- Relator(a)
- Mauricio Godinho Delgado
- Órgão julgador
- 3ª Turma
- Data do julgamento
- 18/10/2023
- Data de publicação
- 20/10/2023
TST – Agravo 0011331-81.2019.5.15.0062, Rel. Mauricio Godinho Delgado, 3ª Turma, j. 18/10/2023, p. 20/10/2023
EMENTA: AGRAVO. AGRAVO DE INSTRUMENTO EM RECURSO DE REVISTA. PROCESSO SOB A ÉGIDE DA LEI Nº 13.015/2014 E 13.467/2017 . RESPONSABILIDADE SUBSIDIÁRIA. CONTRATO DE TRANSPORTE RODOVIÁRIO DE CARGAS. NÃO RESPONSABILIZAÇÃO. MATÉRIA FÁTICA. SÚMULA 126/TST. O contrato de transporte rodoviário de cargas é regido pela Lei 11.442/2007, na qual está disposto, no art. 2º, que referida atividade econômica possui natureza comercial, podendo ser exercida por pessoa física ou jurídica. A esse respeito, registre-se que o Supremo Tribunal Federal, no julgamento da ADC 48, em decisão plenária, assentou, com efeitos vinculativos, a seguinte tese: " Uma vez preenchidos os requisitos dispostos na Lei n. 11.442/2007, estará configurada a relação comercial de natureza civil e afastada a configuração de vínculo trabalhista ". Em convergência com o determinado pelo STF, a jurisprudência do TST vem reconhecendo que, nos contratos de prestação de serviços de transporte de carga regidos pela Lei n. 11.442/2007, por possuir natureza comercial, e não de prestação de serviços, é inaplicável a Súmula 331, IV, do TST, não sendo possível reconhecer a responsabilidade subsidiária da contratante. No processo vertente , o Tribunal Regional, com base nos fatos e provas produzidos nos autos, em razão de ter constatado a existência de contrato firmado de transporte de mercadorias entre as Reclamadas, decidiu que não se tratava de prestação de serviços terceirizados. Ressalte-se que, não há, no presente caso - respeitados os limites que a Súmula 126 do TST impõe às Turmas da Corte Superior Trabalhista -, dados fáticos que possibilitem a inserção da relação jurídica sob outro enquadramento.

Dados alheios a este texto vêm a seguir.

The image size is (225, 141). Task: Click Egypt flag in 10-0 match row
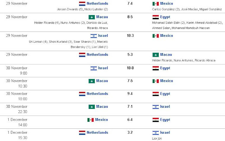[155, 68]
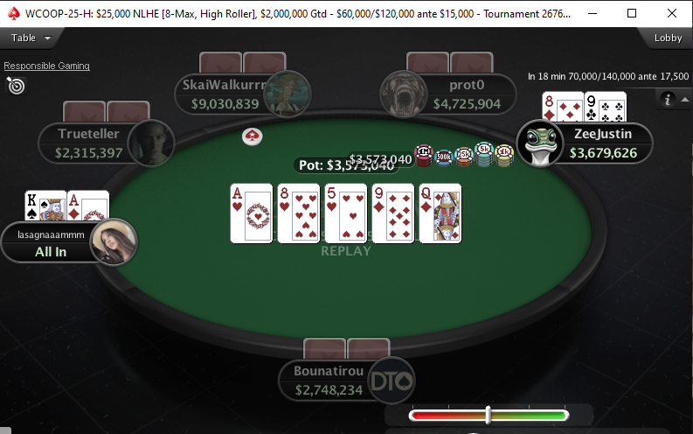
Task: Click lasagnaaammm's avatar photo
Action: pos(114,242)
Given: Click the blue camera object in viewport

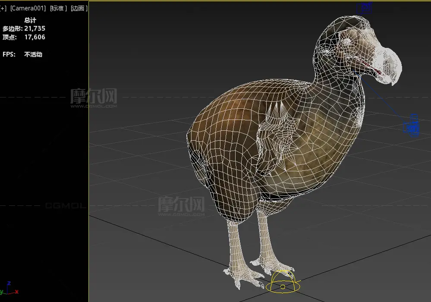Looking at the screenshot, I should click(x=412, y=126).
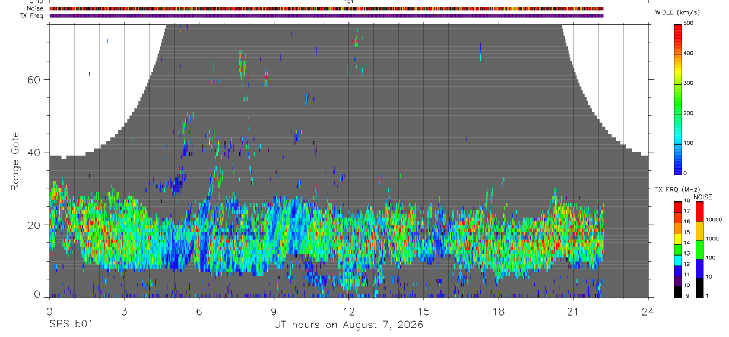Click the 60 tick on the Range Gate axis
Screen dimensions: 729x337
(39, 80)
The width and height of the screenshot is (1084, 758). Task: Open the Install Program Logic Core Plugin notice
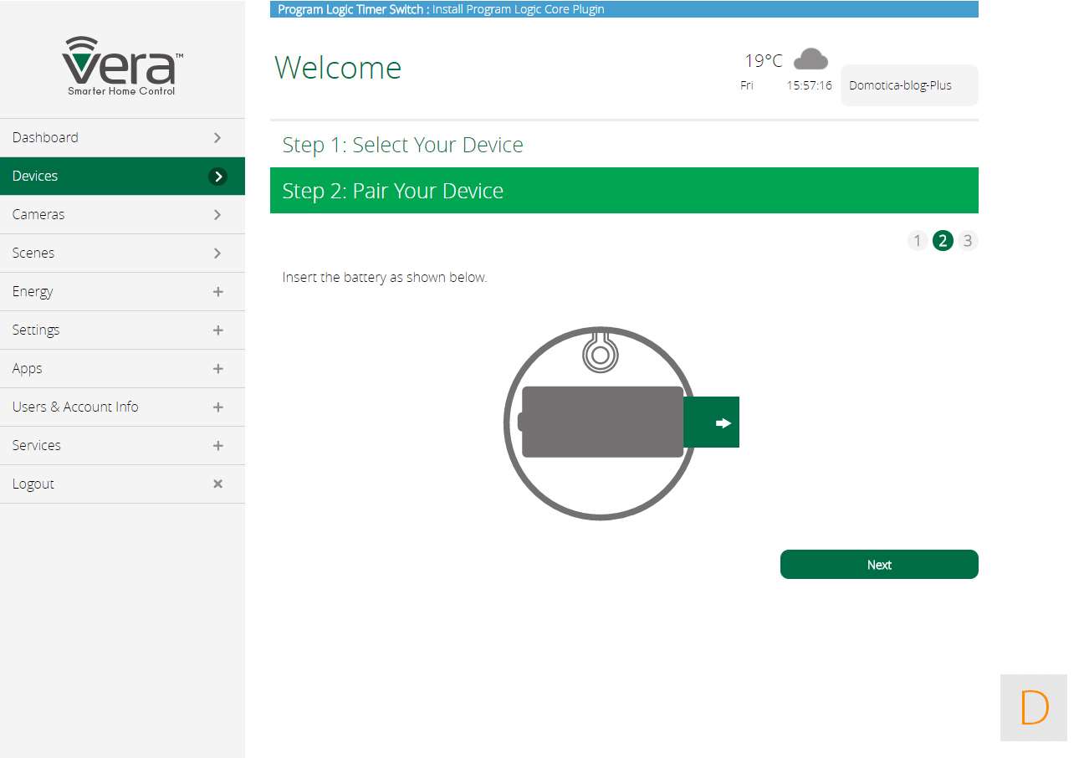pos(518,10)
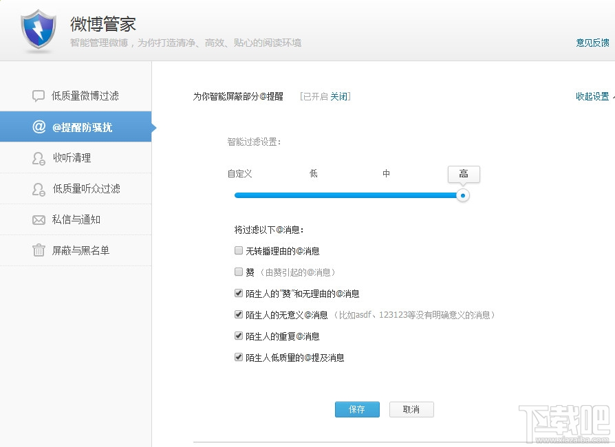Click the @ icon in the sidebar

click(39, 127)
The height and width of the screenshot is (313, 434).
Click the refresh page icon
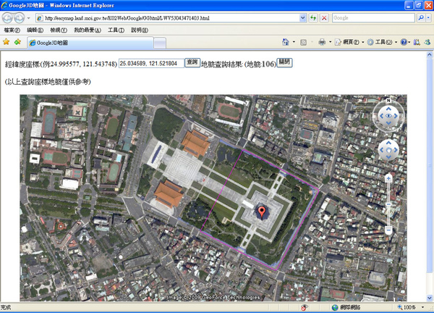pyautogui.click(x=313, y=18)
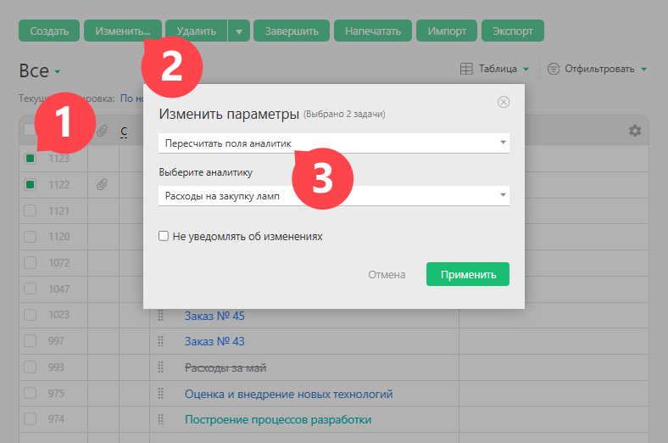Enable Не уведомлять об изменениях checkbox
The height and width of the screenshot is (443, 668).
pyautogui.click(x=164, y=237)
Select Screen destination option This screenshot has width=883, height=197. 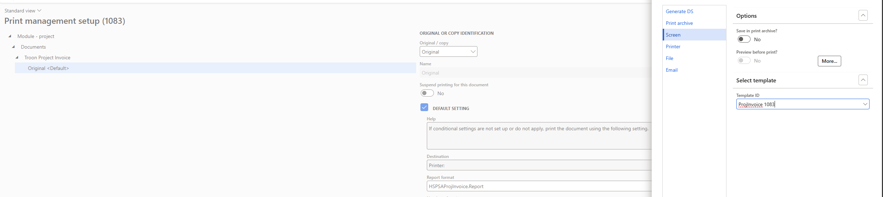[x=673, y=35]
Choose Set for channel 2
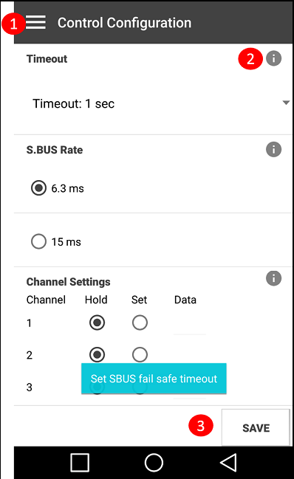 pos(140,355)
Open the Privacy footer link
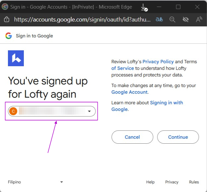The height and width of the screenshot is (192, 207). [x=172, y=182]
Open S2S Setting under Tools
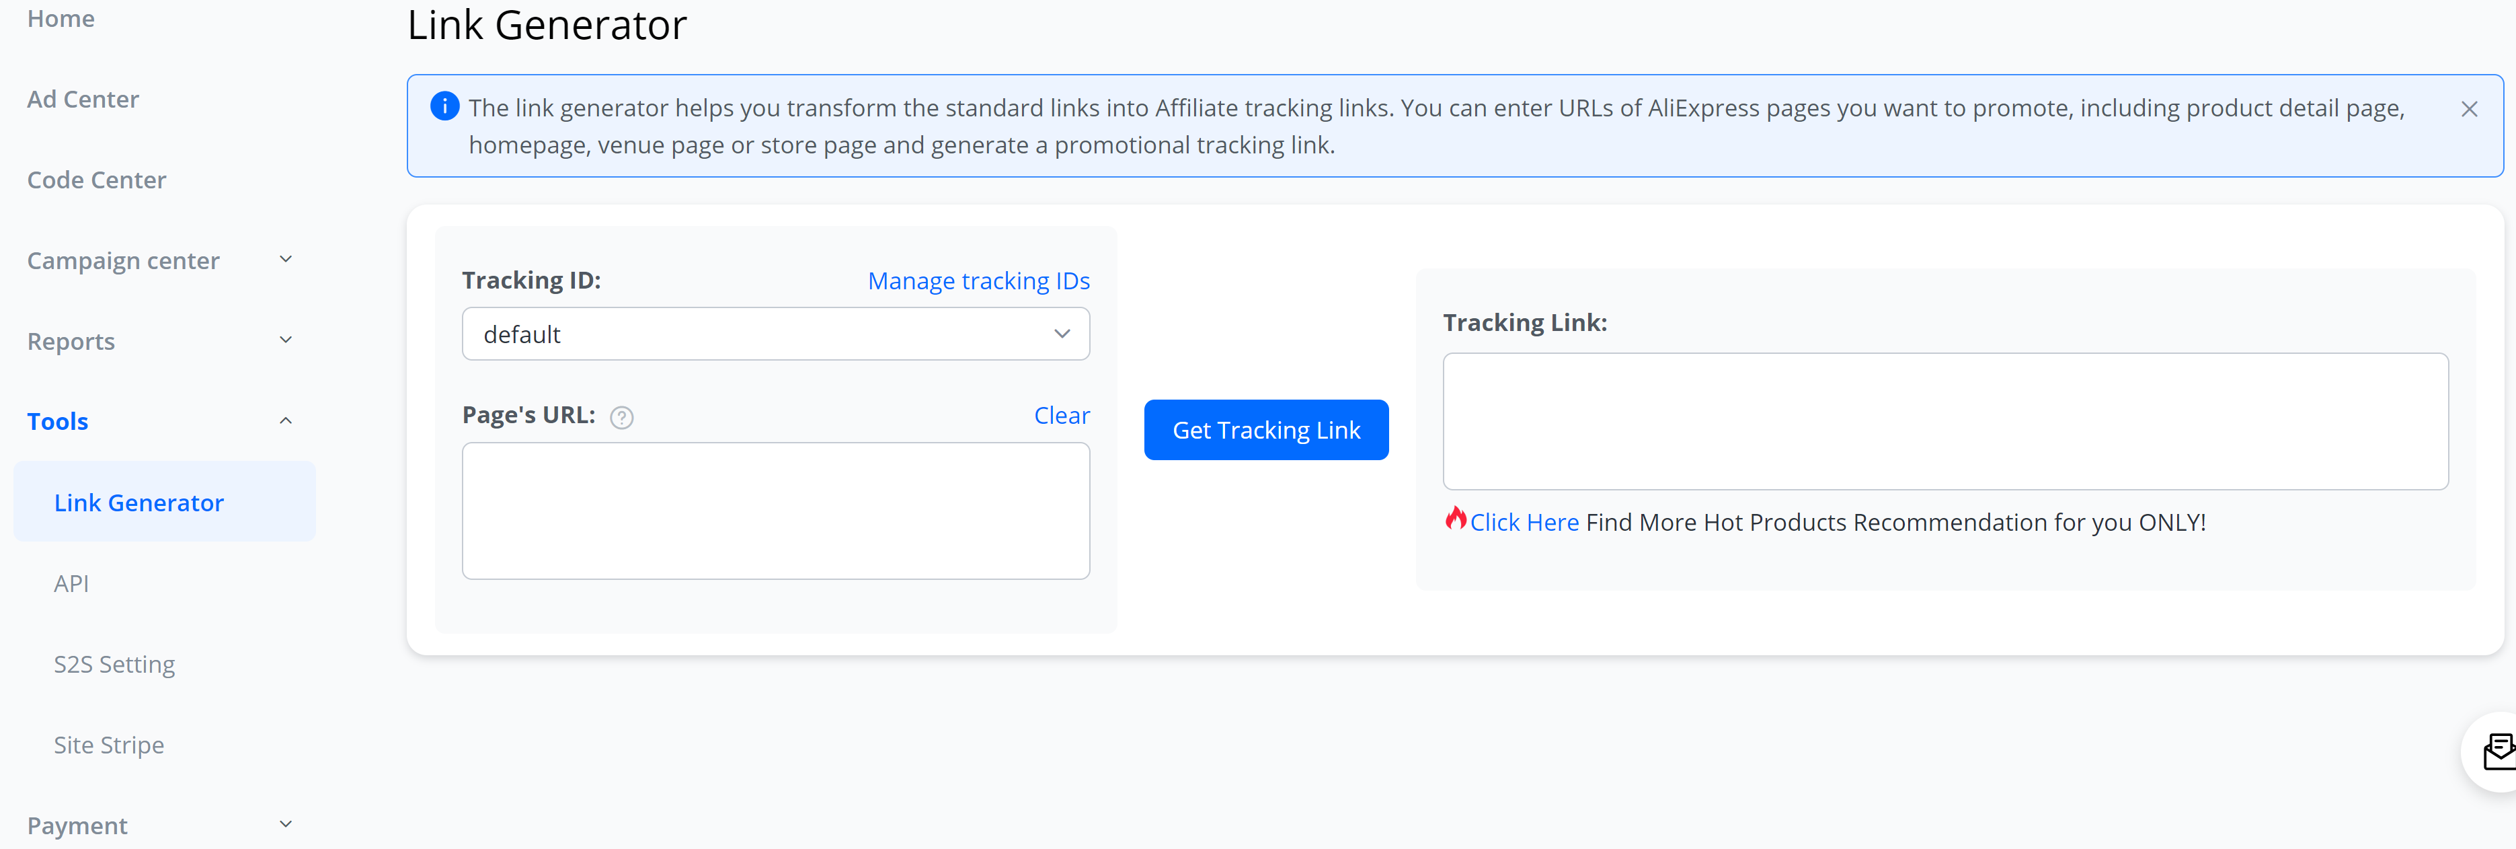Viewport: 2516px width, 849px height. coord(114,664)
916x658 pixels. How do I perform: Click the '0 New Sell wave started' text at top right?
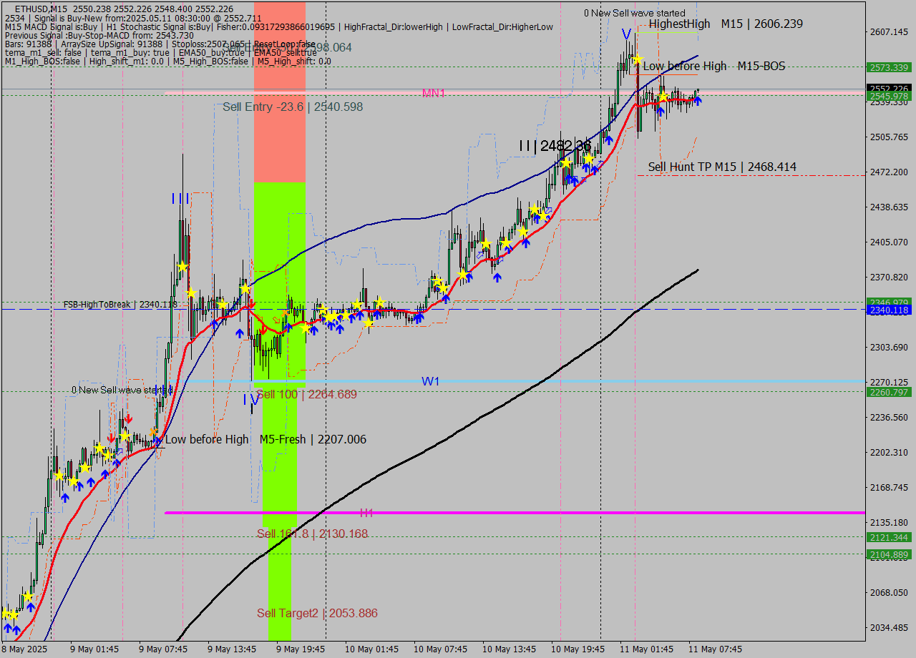click(x=633, y=13)
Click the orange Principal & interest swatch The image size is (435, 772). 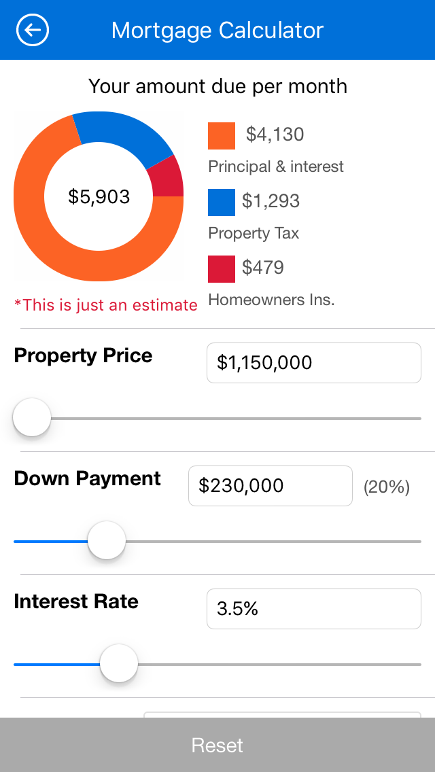tap(222, 135)
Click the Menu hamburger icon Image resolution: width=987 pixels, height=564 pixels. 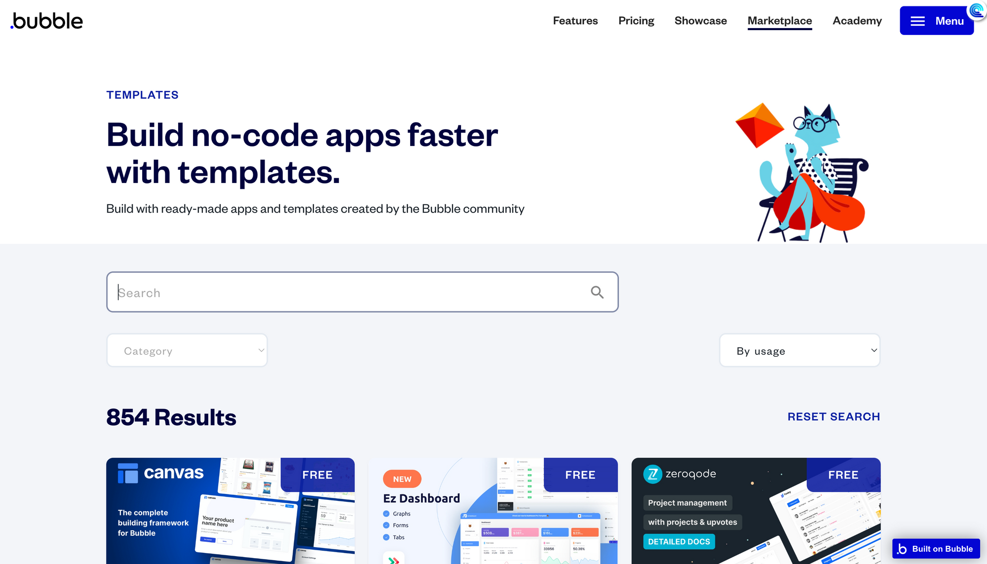[x=919, y=20]
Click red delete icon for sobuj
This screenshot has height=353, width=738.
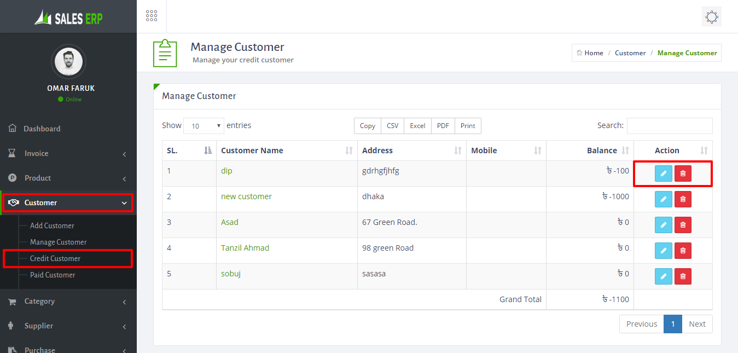[x=683, y=276]
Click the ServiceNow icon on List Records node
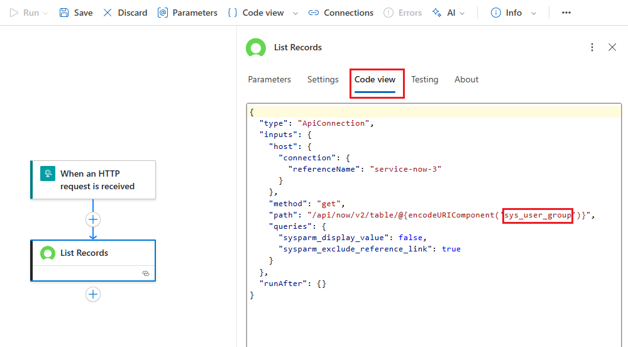The image size is (628, 347). coord(48,253)
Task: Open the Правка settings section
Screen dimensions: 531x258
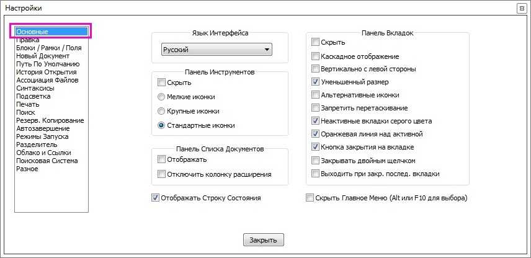Action: click(27, 40)
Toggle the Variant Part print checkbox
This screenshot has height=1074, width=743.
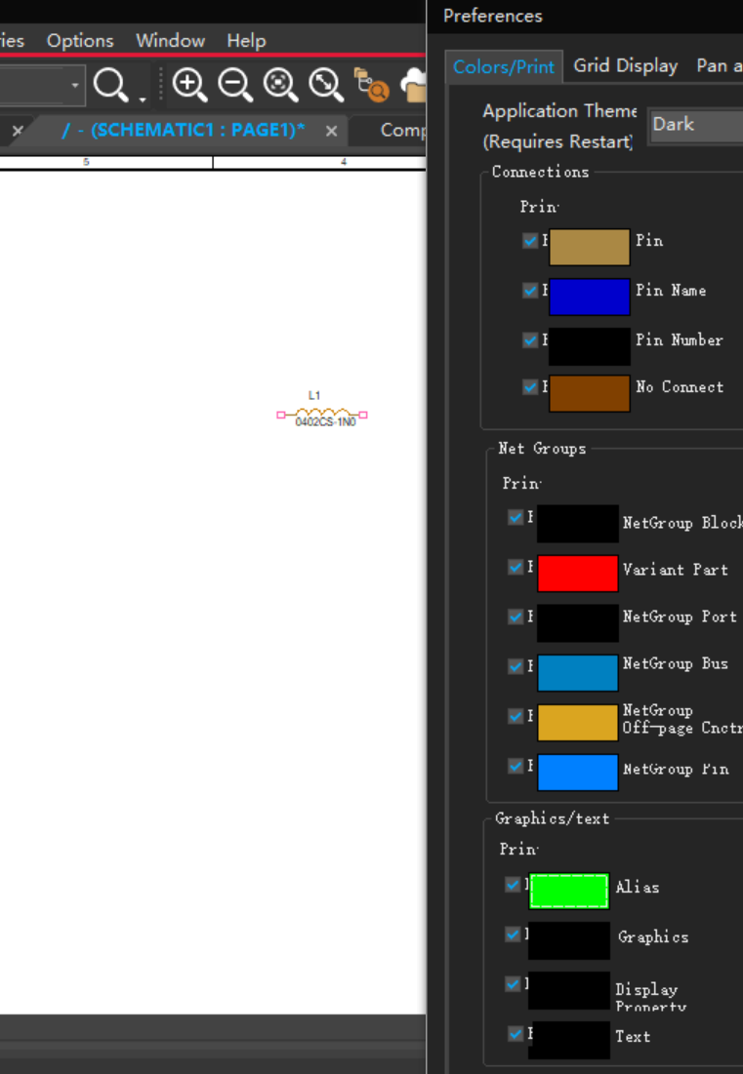coord(516,567)
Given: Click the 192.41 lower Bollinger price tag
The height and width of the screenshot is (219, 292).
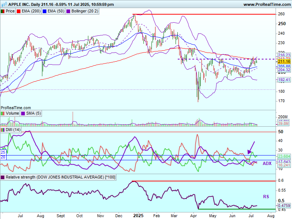Looking at the screenshot, I should coord(283,80).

A decisão regional, portanto, se amolda ao entendimento jurisprudencial do STF e desta Corte, no sentido de que, tratando-se de contrato de transporte de cargas, de natureza civil, celebrado nos termos da Lei n. 11.442/2007, é inaplicável a Súmula 331/TST. Ressalvado entendimento deste Relator. Assim sendo, a decisão agravada foi proferida em estrita observância às normas processuais (art. 557, caput , do CPC/1973; arts. 14 e 932, IV, "a ", do CPC/2015), razão pela qual é insuscetível de reforma ou reconsideração . Agravo desprovido. (Tribunal Superior do Trabalho (3ª Turma). Acórdão: 0011331-81.2019.5.15.0062. Relator(a): MAURICIO GODINHO DELGADO. Data de julgamento: 18/10/2023. Juntado aos autos em 20/10/2023.)